### Records provided
- - - -

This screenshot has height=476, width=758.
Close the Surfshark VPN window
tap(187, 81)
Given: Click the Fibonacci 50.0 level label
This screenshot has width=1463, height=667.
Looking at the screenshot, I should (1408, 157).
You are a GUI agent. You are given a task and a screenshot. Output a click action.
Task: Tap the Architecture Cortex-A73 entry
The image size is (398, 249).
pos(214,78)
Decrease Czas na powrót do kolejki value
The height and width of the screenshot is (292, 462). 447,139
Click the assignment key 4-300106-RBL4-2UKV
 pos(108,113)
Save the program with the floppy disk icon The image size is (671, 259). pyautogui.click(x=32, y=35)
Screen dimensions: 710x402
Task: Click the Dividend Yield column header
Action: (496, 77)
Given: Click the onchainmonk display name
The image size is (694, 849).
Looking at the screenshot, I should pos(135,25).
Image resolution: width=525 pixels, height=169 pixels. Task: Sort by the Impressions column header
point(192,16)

- - - -

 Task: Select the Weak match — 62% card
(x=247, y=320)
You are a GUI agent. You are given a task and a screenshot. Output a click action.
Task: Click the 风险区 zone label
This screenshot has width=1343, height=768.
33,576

- - - -

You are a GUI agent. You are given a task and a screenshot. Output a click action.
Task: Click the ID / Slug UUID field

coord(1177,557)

- - - -

### Aim of the task
The lines holding the word "label" are the answer. Pull them out of the records and copy them.

### Reply to the task
Given: Click the Fibonacci 50.0 level label
Task: Click the 风险区 zone label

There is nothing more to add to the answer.